We have also learned that diversity is much more than a tick box on gender in a report. Some people that didn’t do very well in a traditional office or school setting flourished; most notably for various forms of neuro-diversity. They could concentrate better, be less overwhelmed by noise and other distractions and therefore both performed and felt better. On the other hand, video-conferencing proved harder for some people who, for cultural or other reasons, relied much more on non-verbal communication. Just “doing a round” on a conference call does not ensure that those people will voice their concerns or bright ideas; one should have alternative means of engagement available. As our societies become more culturally diverse, sensitivity to these issues is not a ‘nice-to-have’, it’s vital to the long term viability of a company.

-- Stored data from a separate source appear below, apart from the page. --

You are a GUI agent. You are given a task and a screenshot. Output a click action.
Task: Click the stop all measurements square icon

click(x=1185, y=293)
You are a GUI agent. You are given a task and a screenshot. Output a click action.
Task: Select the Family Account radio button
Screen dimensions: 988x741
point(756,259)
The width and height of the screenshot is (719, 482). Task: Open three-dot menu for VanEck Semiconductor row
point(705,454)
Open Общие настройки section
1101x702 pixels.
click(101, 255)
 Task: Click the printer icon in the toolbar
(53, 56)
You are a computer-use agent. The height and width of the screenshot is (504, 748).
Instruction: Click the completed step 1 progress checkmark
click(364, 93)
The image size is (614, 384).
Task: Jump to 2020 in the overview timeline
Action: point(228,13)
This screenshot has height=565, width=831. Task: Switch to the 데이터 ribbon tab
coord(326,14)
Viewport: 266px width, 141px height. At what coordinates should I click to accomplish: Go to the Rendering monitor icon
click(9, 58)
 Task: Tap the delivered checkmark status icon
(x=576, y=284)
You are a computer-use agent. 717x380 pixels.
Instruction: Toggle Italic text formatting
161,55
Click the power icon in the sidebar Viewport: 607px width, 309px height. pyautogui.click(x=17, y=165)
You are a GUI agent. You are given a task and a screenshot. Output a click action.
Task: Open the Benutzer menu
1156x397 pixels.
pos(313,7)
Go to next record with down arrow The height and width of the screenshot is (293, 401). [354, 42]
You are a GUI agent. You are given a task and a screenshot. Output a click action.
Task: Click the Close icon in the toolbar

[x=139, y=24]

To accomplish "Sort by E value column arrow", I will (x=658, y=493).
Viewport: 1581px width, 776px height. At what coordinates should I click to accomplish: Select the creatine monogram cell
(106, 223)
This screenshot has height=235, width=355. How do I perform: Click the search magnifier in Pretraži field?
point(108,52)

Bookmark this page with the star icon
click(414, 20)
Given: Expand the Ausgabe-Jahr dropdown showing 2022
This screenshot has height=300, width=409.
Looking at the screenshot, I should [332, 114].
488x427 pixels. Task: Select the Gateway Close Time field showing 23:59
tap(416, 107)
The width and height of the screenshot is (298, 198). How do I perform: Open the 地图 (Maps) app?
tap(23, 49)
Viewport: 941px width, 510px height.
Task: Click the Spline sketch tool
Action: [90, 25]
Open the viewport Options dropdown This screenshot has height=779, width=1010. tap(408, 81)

Social bonds, but with boundaries

Most organizations have settled on more than one form of communication. For onboarding, but also for maintaining team cohesiveness, standard meetings are not enough. It is also important to have one-on-one conversations with mentors, co-workers and managers. And a social ‘watercooler’ or ‘coffee-machine’ replacement, where people can exchange freely. Yet all these forms of communication can also lead to extra pressure, the feeling that you have to be available and reachable 24/7. So setting and respecting boundaries is just as important; stepping outside and taking a walk can be a really productive thing to do.

Make the most of shared time

When it is time to meet face to face, it should be used as effectively as possible. Hybrid forms where a majority of the participants are in the same room, but a few are online, have shown to be less effective for the online ones. So, try to bring everyone together face to face, and if that is not possible split the time in real face to face time, and an online meet-up where everyone (including the ones on location) is behind a laptop, to maintain an equal footing.

Trust and engage

Especially in IT, we rely on people that can think creatively and can self-motivate. Or, in other words, people that we can trust to do their job. Now, of course that does not mean a hands-off approach; internships are meant to build up that capacity in young people, and should not assume that they already fully developed it. Regular check-ins are essential; they should focus on identifying obstacles and offering ways to overcome them rather than as a means of control.

Embrace different experiences

From medical sensors that don’t deal with different skin tones to NASA having no clue how many tampons women astronauts would need for a three day trip, the history of technology and design is littered with cases that show how a team composed of only able-bodied white men does not lead to solutions that work for everyone. Multiple viewpoints lead to better solutions, and companies that manage to leverage these viewpoints will have a competitive advantage.

Enjoy the ride

While we all still have to learn how to embrace new ways of working, going on that journey can be really rewarding in and of itself. Engaging with young people may involve you realizing that “we’ve always done it like that” isn’t the best justification for continuing certain practices - explaining the reasoning behind them may actually lead to productive changes. Circumstances may have changed, so use it as an opportunity to take a systematic look at how you do things and how they can be improved.

Most of all, in a future filled with challenges, we as IT firms, open source communities but also as humans, just cannot afford to let any talent go to waste. While establishing an internship programme may not have a 1:1 correspondence towards you hiring those exact interns, it will help in bringing about a culture that has better onboarding, better communications and a stronger team.

About the person

Paul Roeland is a longtime activist working on the intersection of human rights, technology, and social change.

He is working as the Transparency Lead for the Clean Clothes Campaign, a global network dedicated to improving working conditions and empowering workers in the global garment and sportswear industries.

He is also on the Board of the Open Apparel Registry, which aims to map every facility in those industries.

Paul is also a long-time board member of the Plone Foundation, and is active in various Open Data and Open Source communities. He also trains worker rights activists in digital security and privacy.

He is known to strike up a conversation with almost every cat he meets on the street.